» **Records**

• • • • • • •

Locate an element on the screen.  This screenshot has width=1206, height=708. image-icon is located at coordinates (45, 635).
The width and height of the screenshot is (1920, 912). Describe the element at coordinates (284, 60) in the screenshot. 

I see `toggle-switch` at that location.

• • • • • • •

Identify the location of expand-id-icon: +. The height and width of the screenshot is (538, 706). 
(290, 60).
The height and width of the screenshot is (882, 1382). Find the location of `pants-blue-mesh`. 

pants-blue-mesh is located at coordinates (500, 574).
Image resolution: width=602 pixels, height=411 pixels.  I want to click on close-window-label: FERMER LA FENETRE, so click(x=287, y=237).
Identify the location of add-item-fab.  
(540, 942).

• • • • • • •

» **Work item**
Please repeat the lines above word for word, from the line containing "Locate an element" through the line containing "at that location.", with both of those lines included.

» **Solution for this exercise**
Locate an element on the screen.  This screenshot has width=1206, height=708. image-icon is located at coordinates (45, 635).
The width and height of the screenshot is (1920, 912). Describe the element at coordinates (284, 60) in the screenshot. 

I see `toggle-switch` at that location.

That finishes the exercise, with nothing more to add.